Many of the volunteers were students at the nearby New York University's Moving Image Archiving and Preservation (MIAP) program, which has received three awards from the Division of Preservation and Access’s Education and Training grant program since 2004. MIAP is one of only three graduate-level programs in the United States devoted to training the next generation of audiovisual archivists.
NEH support has gone towards the development of the MIAP’s curriculum and to the funding of student internships at moving image archives around the country. Through their internships, MIAP students have already made significant contributions to the access and preservation of humanities collections. They have brought attention to many neglected audiovisual collections where there is no audiovisual expertise and have worked on collections in institutions as diverse as the Brooklyn Botanical Garden, University of Alaska Archives, the National September 11th Memorial and Museum, Northeast Historic Film, and many others.

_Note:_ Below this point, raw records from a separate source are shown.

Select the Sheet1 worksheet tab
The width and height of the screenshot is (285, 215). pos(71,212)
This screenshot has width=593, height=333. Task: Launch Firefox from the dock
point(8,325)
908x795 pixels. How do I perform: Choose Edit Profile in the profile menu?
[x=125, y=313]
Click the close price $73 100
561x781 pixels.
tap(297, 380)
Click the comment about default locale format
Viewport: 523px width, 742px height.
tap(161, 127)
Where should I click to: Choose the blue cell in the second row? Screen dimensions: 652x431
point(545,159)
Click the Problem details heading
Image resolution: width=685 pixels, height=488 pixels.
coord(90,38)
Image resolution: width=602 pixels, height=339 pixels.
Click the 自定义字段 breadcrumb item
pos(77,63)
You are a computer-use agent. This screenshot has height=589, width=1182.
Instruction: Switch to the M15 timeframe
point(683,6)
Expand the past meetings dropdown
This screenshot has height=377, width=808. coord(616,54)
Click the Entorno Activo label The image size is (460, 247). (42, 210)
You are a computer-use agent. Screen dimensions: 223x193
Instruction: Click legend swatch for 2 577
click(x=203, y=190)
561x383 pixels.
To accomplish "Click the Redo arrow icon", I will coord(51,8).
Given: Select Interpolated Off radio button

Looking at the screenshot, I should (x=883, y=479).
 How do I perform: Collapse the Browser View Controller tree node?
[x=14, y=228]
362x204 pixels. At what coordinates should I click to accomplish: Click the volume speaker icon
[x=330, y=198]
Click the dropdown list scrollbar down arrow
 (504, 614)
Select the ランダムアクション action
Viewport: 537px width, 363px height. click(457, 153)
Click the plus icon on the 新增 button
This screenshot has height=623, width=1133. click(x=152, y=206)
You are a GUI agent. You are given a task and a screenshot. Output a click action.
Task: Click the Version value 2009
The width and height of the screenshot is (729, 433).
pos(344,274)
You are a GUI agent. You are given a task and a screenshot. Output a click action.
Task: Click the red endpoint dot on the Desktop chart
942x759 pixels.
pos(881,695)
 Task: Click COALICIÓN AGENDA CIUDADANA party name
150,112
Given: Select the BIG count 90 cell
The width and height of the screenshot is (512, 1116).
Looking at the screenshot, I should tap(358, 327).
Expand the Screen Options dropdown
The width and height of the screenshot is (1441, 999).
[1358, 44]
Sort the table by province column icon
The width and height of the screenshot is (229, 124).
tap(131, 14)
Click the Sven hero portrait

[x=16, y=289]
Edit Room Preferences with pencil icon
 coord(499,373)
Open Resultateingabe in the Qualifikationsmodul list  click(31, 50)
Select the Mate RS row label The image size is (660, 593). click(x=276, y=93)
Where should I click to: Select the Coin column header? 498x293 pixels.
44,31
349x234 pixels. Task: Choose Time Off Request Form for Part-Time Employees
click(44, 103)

Staff from Eyebeam praised NYU’s graduate program and acknowledged that the successful salvage effort would not have been successful were it not for the volunteer students.
Research and Development
Finally, NEH is dedicated to supporting research and development into new methods for preserving historic film. The University of Wisconsin, Madison, received an award in 2011 to conduct scientific research to create guidelines for the handling and long-term storage of nitrate motion picture film, the same format used for the silent films preserved in the Treasures series. Due to chemical degradation, nitrate film is highly combustible. Improved standards would provide a breakthrough in preserving the primary medium for motion pictures from the 1890s to 1952, as well as documentaries, early newsreels, television news, and industrial, educational, and other non-theatrical film.
In 2010, NEH gave a Research and Development award to the University of South Carolina to develop a software tool that would enable the reproduction of optical sound tracks of motion picture films directly from digital scans. Typically, the digitization of film requires a time-intensive two-step scanning process, one for image content and one for audio content. The software developed by the University of South Carolina will cut that process in half by allowing digital scans of image and audio content to occur simultaneously. The one-pass system will significantly reduce preservation costs of humanities film for large and small archives, museums, and libraries alike. These two R&D projects, and others supported by NEH, will ensure that our nation’s film history will be preserved and enjoyed for generations to come.